• **What to work on**:
Using the material below, copy every line where "computer" appears.

• **Exercise inputs**:
________________________________________
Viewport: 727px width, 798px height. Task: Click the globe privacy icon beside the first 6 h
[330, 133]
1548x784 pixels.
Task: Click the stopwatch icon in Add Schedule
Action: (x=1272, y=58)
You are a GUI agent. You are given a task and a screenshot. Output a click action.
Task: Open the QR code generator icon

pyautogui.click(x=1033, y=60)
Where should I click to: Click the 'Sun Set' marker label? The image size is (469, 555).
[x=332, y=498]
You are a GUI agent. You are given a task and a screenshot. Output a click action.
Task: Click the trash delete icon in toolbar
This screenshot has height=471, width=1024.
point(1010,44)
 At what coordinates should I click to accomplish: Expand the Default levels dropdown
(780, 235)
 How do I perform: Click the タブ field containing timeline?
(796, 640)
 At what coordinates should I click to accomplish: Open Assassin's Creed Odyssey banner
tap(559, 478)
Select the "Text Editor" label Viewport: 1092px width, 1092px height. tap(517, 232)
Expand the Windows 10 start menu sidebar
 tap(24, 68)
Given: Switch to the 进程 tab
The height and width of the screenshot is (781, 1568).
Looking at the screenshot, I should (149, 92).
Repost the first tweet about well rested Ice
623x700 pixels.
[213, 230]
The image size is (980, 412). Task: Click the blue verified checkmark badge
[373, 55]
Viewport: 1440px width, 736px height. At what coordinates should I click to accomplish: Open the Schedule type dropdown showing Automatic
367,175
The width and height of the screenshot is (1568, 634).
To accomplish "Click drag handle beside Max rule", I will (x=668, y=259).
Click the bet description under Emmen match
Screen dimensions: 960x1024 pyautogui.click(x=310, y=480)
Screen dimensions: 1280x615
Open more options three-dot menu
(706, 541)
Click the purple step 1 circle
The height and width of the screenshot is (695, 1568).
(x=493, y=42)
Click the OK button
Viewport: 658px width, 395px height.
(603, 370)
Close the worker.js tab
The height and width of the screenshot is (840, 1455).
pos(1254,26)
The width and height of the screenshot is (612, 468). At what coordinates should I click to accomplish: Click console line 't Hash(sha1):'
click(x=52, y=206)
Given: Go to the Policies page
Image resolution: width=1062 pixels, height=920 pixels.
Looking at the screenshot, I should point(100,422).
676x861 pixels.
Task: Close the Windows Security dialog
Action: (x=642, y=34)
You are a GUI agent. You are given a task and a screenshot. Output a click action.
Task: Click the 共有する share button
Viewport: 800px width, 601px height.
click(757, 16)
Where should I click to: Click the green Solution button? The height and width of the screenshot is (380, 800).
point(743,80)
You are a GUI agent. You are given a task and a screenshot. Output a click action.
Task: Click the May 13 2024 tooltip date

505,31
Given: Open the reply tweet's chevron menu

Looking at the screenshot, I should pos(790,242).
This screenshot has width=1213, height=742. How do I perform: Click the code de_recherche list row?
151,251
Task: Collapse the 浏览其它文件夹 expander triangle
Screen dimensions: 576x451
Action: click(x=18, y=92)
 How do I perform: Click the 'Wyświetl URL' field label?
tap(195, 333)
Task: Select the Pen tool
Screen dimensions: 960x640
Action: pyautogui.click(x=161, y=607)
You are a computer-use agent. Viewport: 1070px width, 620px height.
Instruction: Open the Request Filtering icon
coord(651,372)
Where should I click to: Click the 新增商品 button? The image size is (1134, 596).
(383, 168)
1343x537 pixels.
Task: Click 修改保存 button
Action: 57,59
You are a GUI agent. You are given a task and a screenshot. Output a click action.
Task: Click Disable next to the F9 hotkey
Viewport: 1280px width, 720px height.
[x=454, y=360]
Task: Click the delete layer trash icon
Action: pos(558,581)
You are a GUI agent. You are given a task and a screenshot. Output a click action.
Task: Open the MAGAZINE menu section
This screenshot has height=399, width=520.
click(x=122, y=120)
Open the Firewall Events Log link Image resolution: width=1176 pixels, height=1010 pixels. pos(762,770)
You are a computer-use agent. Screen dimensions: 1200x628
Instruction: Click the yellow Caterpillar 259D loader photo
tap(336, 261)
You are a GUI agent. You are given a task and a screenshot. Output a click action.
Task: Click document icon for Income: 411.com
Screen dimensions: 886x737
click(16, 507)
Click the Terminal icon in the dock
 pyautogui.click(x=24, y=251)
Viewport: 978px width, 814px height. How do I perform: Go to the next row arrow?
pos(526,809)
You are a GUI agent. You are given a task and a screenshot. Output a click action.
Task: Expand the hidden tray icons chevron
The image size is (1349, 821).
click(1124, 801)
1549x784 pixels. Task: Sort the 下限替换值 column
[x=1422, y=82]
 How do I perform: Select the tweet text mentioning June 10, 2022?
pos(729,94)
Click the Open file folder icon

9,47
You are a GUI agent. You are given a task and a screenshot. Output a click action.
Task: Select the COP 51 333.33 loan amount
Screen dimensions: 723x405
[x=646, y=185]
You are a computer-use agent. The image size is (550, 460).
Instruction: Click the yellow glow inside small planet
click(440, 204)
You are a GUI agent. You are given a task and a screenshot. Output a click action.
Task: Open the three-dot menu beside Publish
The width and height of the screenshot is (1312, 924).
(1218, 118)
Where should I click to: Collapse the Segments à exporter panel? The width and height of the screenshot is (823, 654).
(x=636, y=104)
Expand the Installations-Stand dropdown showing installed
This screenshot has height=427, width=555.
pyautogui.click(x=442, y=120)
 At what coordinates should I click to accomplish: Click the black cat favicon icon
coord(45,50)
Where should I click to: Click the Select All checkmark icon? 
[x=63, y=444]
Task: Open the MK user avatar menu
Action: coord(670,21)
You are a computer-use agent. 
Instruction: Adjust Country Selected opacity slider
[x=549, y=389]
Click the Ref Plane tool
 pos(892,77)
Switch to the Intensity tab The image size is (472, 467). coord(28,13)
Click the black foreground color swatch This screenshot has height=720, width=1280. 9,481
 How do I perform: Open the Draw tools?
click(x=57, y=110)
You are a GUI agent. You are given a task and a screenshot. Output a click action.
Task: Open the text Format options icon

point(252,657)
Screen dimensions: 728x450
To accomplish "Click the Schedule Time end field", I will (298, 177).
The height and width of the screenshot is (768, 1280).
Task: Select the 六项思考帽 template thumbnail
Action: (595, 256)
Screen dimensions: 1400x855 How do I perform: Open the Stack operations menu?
________________________________________
• **The completed task**:
You are a computer-use agent. Viewport: 1070px width, 620px height.
You are a computer-use agent. Screen dimensions: 1200x628
You are a computer-use agent. The image size is (550, 460).
You are a computer-use agent. 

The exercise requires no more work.